Our manager got us in to a very unique opportunity to be a part of a televised battle of the bands on the local CBS station in Portland.  That was in the spring of 1968.  We won!  The grand prize was a trip to Hollywood and an audition with Capital Records.  So off we went to California.

 

 

The newpaper article on the winning of Battle of the Beat, sending us to Hollywood. The one side of the demo disk is WHAT PRICE LOVE; the second side is FREE THINKER.

                                       

The MUSIC BOX from top right: John Dalrymple (Keyboards, lead vocals), 
Mick Austin (lead vocals), Bob Claycamp (bass, vocals), Steven Crockett (drums),
Paul Stanton (lead guitar, vocals)

 

We had spent considerable time in the recording studio putting together a demo tape of songs we had written over the past year.  The engineer at Capital Records wanted to re-record one of those songs. 

But because we were so tired of it after playing it again and again and again over the past year, we argued with him that this brand new song we had just written was far superior to that old tired song.  After about thirty minutes of going back and forth with him, he finally agreed to record the new song. 

Eight hours or so later the song was finished and so were we.  They stuck us in the back files, never to be heard from again.


 

We continued playing venues around the Northwest,
being warmup band for various well-known rock groups.


 

At the end of my Senior year in High School (1969), I moved into the house the band had rented in Northwest Portland (1717 NW Hoyt St.).  Now we could really hone our sound and climb back up to recording status. 

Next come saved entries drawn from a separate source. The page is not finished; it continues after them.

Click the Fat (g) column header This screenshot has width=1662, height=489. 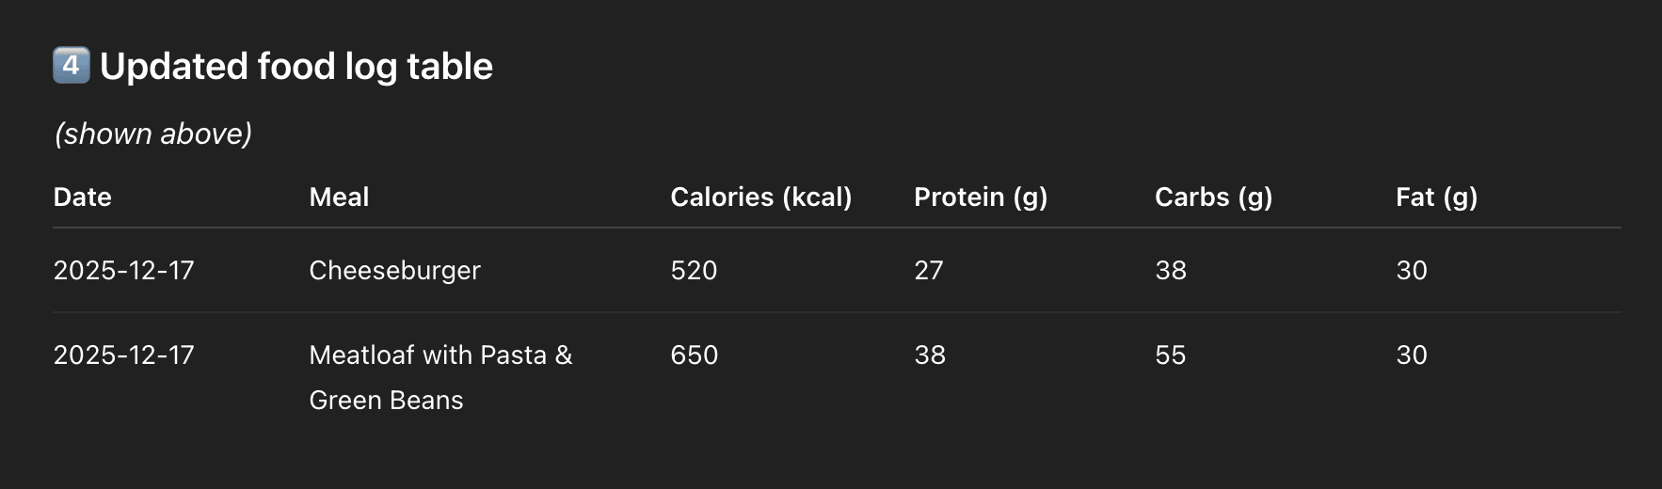(x=1436, y=197)
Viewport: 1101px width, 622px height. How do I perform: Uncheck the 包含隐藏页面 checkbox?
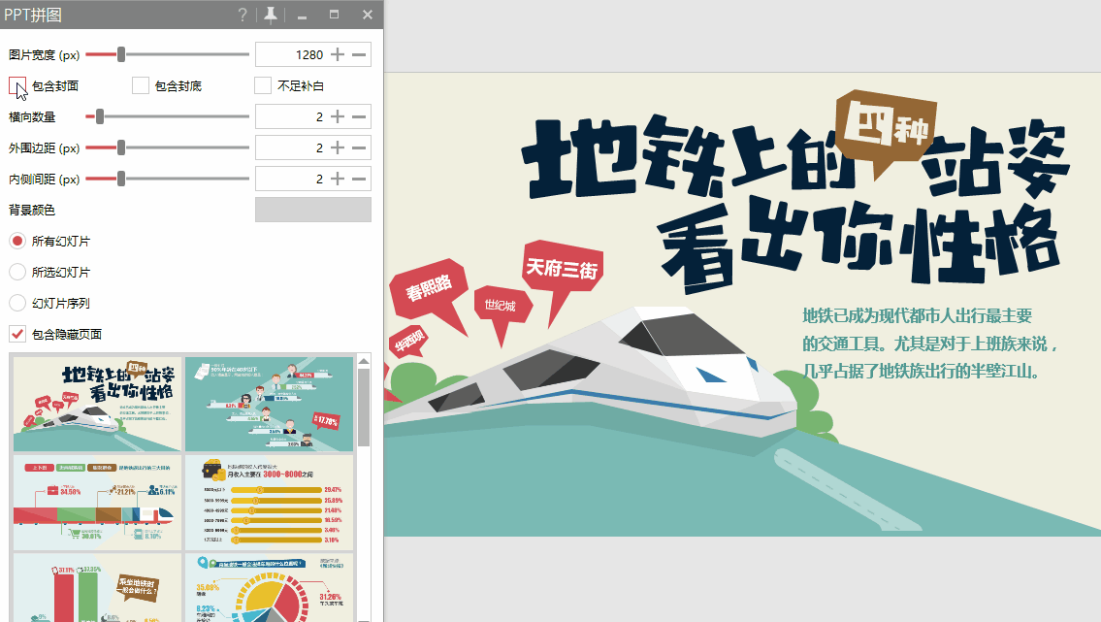click(17, 335)
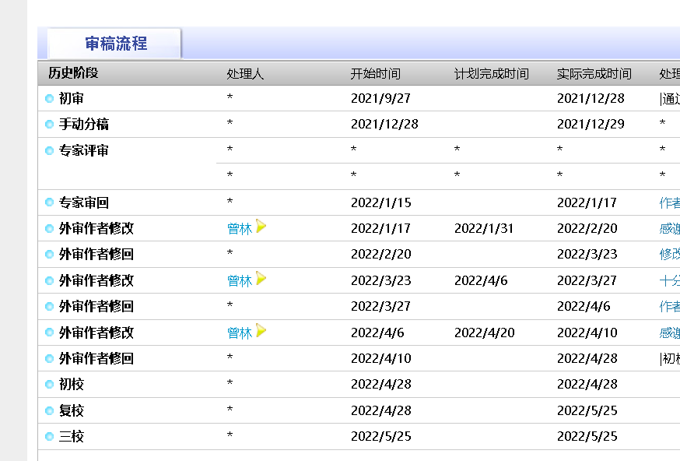680x461 pixels.
Task: Open the comment link in the 2022/2/20 row
Action: pos(669,255)
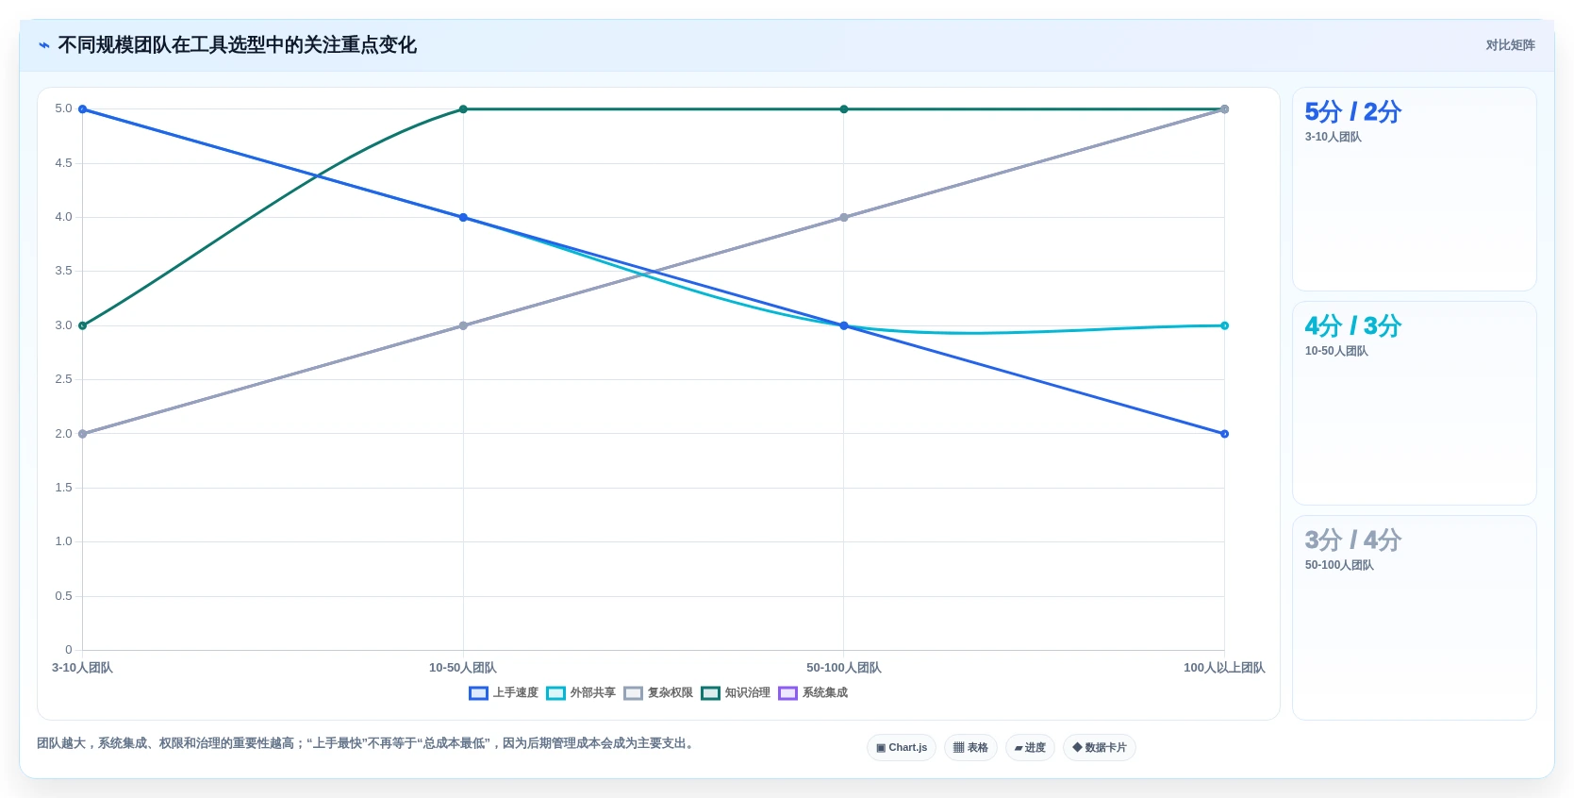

It was then that three young college students (Sue Welch, Stephen Thomas, Cindy Harrington) also moved in to help with the rent.  These “hippies” were friends of the college guys.  But there had been a radical change that had taken place in their lives.  They had become “born-again” Christians. That change ended up affecting me in dramatic ways.

 

 

My girlfriend (Jeanne Wyatt) and I eventually prayed to receive Christ as our Savior and Lord.   And within a month, I knew that I had to make the hardest choice of my musical career... I resigned from the band. 

There was just no other way I could go on the way things were.  My heart was changing and being purified in so many ways.  Once the decision was made, the group broke up and the other members moved out of the house.  They continued on making music, and are even now playing together in a band called SEYMOUR

 

Now we had a house full of Christians, and we began our journey of serving the Lord full on.  We tried to form a Christian band, something that was kind of unheard of up in the Northwest.  But, we ended up floundering through indecision, false doctrine, and lack of direction.

Eventually we met some other young people who had recently moved up to Oregon from Southern California.  They were from a church called Calvary Chapel.  Their ministry was called Shiloh.  One of them (David Kirby) moved into our house and things began to settle down doctrinally and musically. 

I picked up a guitar and began to learn how to play the thing.  I had been around one all these years and just didn’t take the time to learn.  But a bass player on his own is a boring venture.  As I began to put chords together and lyrics to those melodies, brand new songs started to come forth.